Most importantly, reflective again of the spirit of parallel process, the practitioner, in the private as well as the professional world, must be able to hold in mind all the intersections of infant/child, family relationships, caregivers, community, and self. An understanding of the implications of these intersections thus becomes a critical competency in and of itself and becomes an expectation for the credential.

At the very core of the ILAIMH credentialing process, therefore, is the status of the practitioner. In any skill realm, the overarching measure must be the practitioner’s ability for self-examination in response to a situation (e.g., a mother’s avowal that she does not love or want a previously longed for baby, a father’s neglect or abuse of his toddler with special needs, a teacher’s favoritism of one needy pre-school-age child over another). The questions are: 1) What do these scenarios evoke in the practitioner self-knowledge? 2) How do these scenarios intersect with the practitioner’s own sense of self as an attachment figure or with one’s own history of separation and loss (Schafer, 1992) /Personal/professional/cultural values and belief systems, assumptions?

The Organization of the Competencies: Foundational and Functional

The fields of medicine, psychology, social work, psychiatry, nursing, and education are awash with initiatives to define and measure competence rather than focus on course objectives and curriculum to measure completion of those objectives (Kaslow et al., unpublished paper). In psychology, it has been only fairly recently that the distinction has been made between foundational and functional competencies (Fouad et al., in press). Foundational competencies are defined as and serve to provide reflective practice, knowledge of relationships, cultural diversity, and interdisciplinary systems, with a strong knowledge of the research and theory that underlie these competencies. In contrast, Functional competencies focus on/describe….in part, skills in:

  • Assessment, with a well-developed ability for observation of the individual infant/child and family
  • Intervention, with sensitivity to cultural and ethnic influences on the family and a strong focus on empowerment
  • Supervision, with a focus on collaboration and affirmation
  • Advocacy, for the individual infant/child or family facing obstacles in social service systems that undermine optimal care (Kaslow, 2009). A corollary of advocacy is a broad range of knowledge regarding the systems that can solve a patient’s problems, and the capacity for organized trouble shooting.
  • Relationship-building skills, related to both family and agency work

While this distinction between foundational and functional competencies is an important conceptual tool, it is clear that no one aspect of acquired competencies can be employed without simultaneously employing some or all of the others. As one pursues the work, one becomes rapidly aware that foundational and functional competencies are intimately related: one is embedded in the other.

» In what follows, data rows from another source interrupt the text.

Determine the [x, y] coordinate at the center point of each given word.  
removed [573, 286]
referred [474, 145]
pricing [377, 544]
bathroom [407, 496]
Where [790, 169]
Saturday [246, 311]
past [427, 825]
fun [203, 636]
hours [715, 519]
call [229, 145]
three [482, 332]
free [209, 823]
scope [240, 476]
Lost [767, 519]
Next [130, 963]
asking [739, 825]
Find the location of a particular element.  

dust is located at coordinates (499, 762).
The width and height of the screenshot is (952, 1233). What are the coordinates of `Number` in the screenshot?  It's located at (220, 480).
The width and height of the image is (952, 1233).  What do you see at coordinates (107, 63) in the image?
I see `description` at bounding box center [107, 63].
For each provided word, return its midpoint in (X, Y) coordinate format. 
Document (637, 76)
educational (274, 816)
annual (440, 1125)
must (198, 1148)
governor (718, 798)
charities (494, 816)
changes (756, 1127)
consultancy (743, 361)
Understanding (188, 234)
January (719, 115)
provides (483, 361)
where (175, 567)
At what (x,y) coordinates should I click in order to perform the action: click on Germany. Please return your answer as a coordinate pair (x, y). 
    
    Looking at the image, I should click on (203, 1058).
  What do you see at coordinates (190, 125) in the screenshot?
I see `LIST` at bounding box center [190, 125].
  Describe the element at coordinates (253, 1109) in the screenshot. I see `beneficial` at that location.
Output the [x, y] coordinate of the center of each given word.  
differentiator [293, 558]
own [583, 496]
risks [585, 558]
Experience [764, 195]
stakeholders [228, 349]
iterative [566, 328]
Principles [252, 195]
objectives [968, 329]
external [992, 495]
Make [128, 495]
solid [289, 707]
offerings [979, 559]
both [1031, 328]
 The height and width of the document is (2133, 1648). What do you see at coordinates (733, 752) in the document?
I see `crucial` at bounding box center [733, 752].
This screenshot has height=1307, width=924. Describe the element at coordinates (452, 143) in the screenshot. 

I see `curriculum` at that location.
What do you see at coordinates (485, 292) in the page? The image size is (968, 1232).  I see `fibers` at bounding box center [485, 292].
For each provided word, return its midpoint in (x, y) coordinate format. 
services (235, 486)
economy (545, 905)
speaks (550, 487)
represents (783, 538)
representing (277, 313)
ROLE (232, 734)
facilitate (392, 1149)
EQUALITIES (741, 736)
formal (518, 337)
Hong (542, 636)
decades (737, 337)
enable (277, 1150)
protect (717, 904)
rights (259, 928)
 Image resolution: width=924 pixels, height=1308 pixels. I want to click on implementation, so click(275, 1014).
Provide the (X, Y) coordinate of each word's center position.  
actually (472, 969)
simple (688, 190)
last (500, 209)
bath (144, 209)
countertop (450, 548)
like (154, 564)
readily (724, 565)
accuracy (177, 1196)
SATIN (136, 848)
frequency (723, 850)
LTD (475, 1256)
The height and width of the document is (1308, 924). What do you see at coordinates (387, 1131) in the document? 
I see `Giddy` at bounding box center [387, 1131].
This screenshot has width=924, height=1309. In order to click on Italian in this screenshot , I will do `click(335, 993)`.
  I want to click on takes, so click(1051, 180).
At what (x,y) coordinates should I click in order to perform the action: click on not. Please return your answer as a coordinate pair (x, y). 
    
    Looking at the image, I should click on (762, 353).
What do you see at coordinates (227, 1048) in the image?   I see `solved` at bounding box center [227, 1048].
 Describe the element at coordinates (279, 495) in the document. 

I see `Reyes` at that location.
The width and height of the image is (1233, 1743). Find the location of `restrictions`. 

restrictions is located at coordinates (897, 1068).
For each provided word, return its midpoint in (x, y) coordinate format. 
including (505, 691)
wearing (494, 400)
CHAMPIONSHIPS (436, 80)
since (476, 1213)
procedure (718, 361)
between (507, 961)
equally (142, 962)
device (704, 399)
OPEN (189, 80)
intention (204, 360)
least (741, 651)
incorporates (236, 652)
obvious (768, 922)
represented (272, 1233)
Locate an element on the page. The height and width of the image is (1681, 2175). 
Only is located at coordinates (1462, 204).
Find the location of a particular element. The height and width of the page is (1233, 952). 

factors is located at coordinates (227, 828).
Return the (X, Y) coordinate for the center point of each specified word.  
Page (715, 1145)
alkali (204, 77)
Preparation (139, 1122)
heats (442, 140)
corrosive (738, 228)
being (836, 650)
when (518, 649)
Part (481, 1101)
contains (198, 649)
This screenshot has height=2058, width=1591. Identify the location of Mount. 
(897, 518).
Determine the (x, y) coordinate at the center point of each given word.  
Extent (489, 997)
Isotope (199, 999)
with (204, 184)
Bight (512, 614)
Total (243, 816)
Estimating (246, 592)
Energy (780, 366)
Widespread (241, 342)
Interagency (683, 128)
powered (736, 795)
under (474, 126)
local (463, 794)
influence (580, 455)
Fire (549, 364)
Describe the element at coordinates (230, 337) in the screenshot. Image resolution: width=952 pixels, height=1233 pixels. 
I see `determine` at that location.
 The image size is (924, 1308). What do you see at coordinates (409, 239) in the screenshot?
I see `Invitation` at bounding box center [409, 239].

Acquisition of the credential, therefore, is seen as the culmination of a dynamic process of critical reflection on one’s portfolio of core skills and knowledge and key points of intersection of one set of competencies, and, where relevant, with all other sets of competencies. The competencies are therefore arrayed in four columns:

Column 1 is the set of required foundational and functional competencies in the designated arena. Columns 2, 3 and 4 are required competencies at the points of intersection with the other designated arenas.

core_competencies

Fig.1. Core competencies are embedded one in the other. They exist in dynamic and fluid tension with alternating ascendancy in any given context. Whatever the context, they occur simultaneously: a reflection of the complexity and originality of infant/child mental health work.

Core Competencies: Scope

The core competencies are just that: general skills and knowledge that are relevant and essential to all aspects of work related to infant/early childhood (0-5) mental health, regardless of specific specialties. They are designed for professionals from multiple fields with a Master’s degree or above who work in various settings including, but not limited to: early care and education, home visiting, health care settings, early intervention, treatment, and child welfare.